What you should do —
Format the items from the line containing "The width and" through the end of the items as a JSON list of strings, one string per line and with blank lines skipped. Leave the pictures out of the answer.

......

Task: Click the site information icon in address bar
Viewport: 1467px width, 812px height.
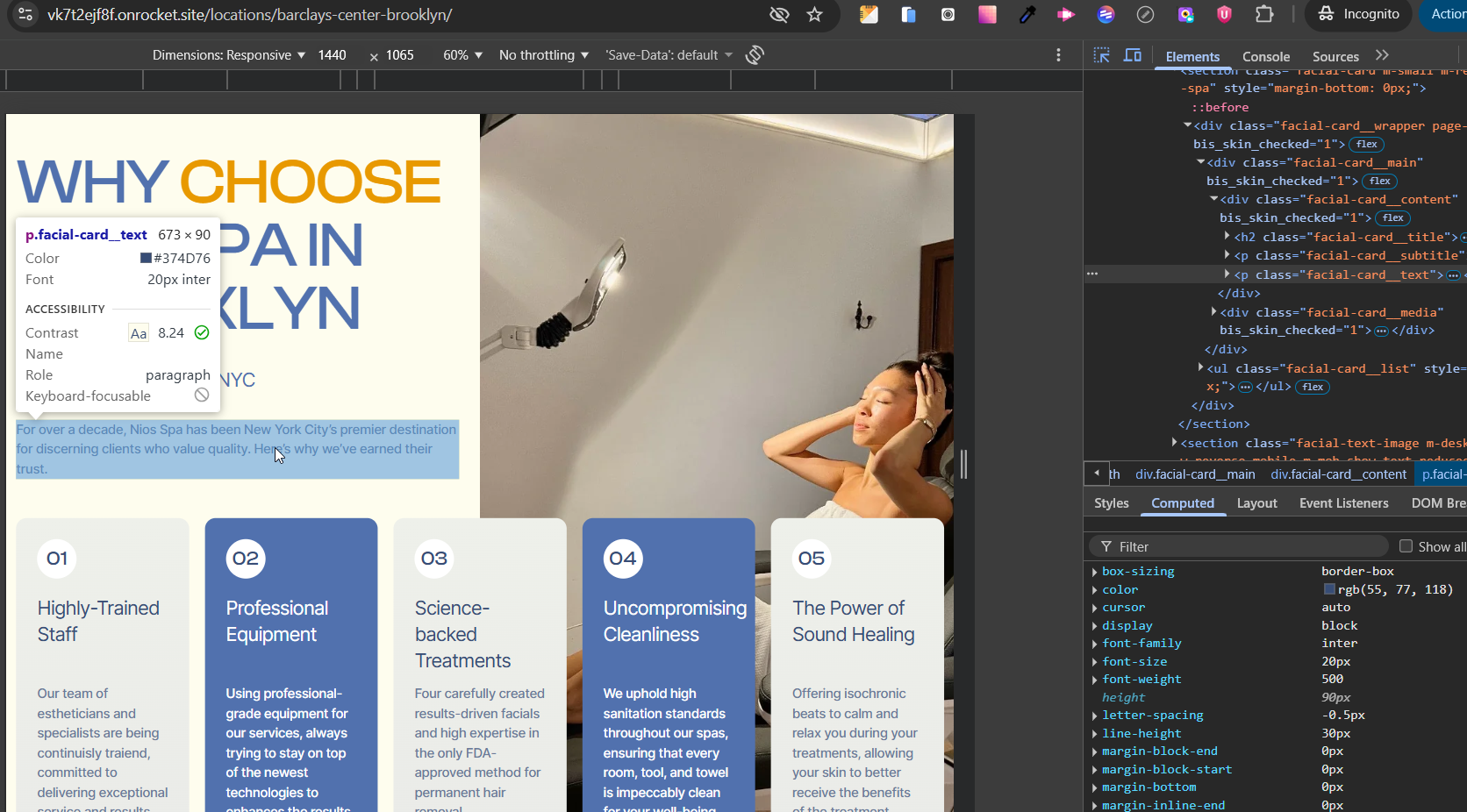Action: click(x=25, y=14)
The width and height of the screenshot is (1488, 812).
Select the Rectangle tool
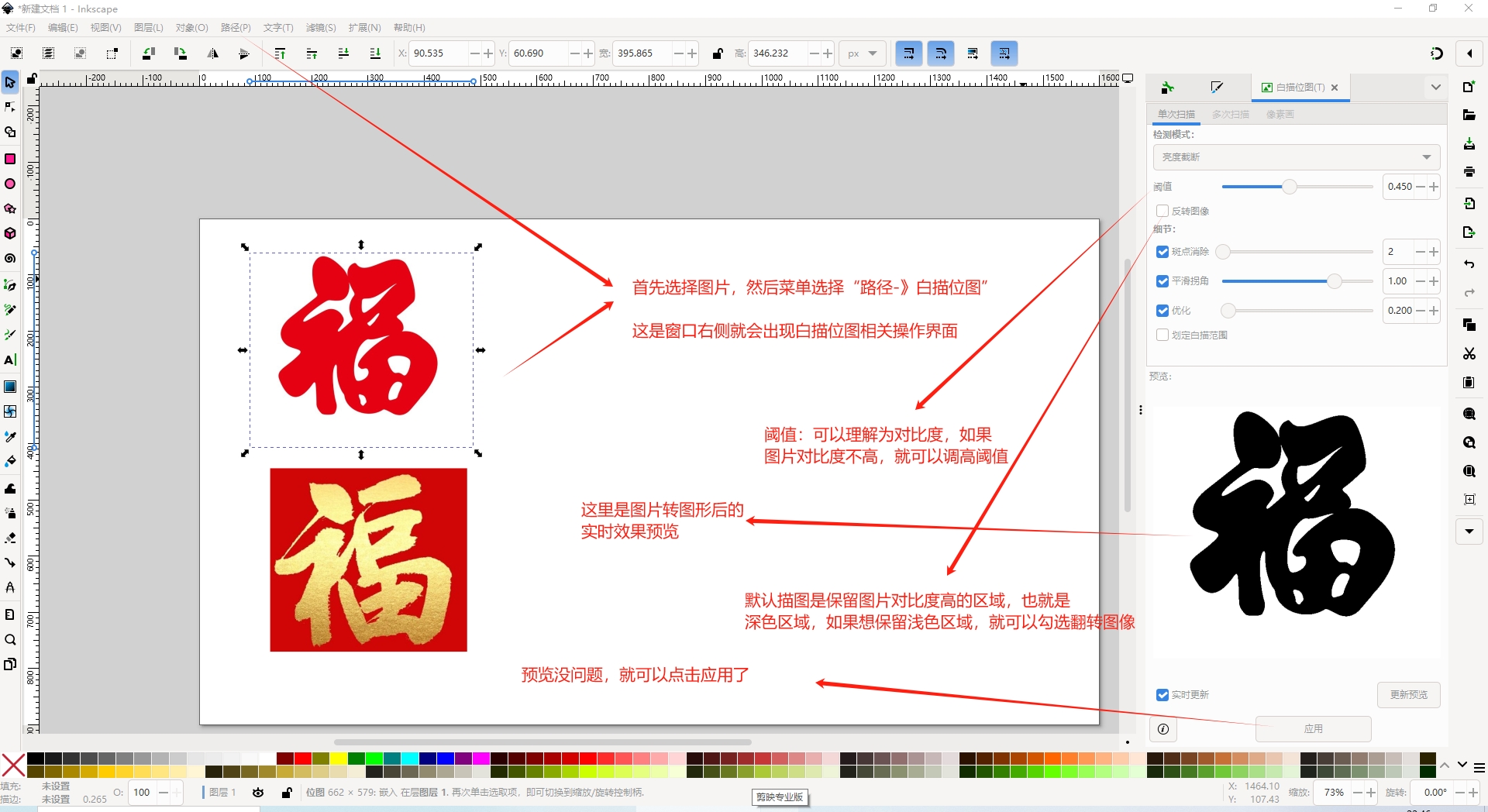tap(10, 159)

......

Exercise output —
[
  "The width and height of the screenshot is (1488, 812).",
  "Select the Rectangle tool",
  "tap(10, 159)"
]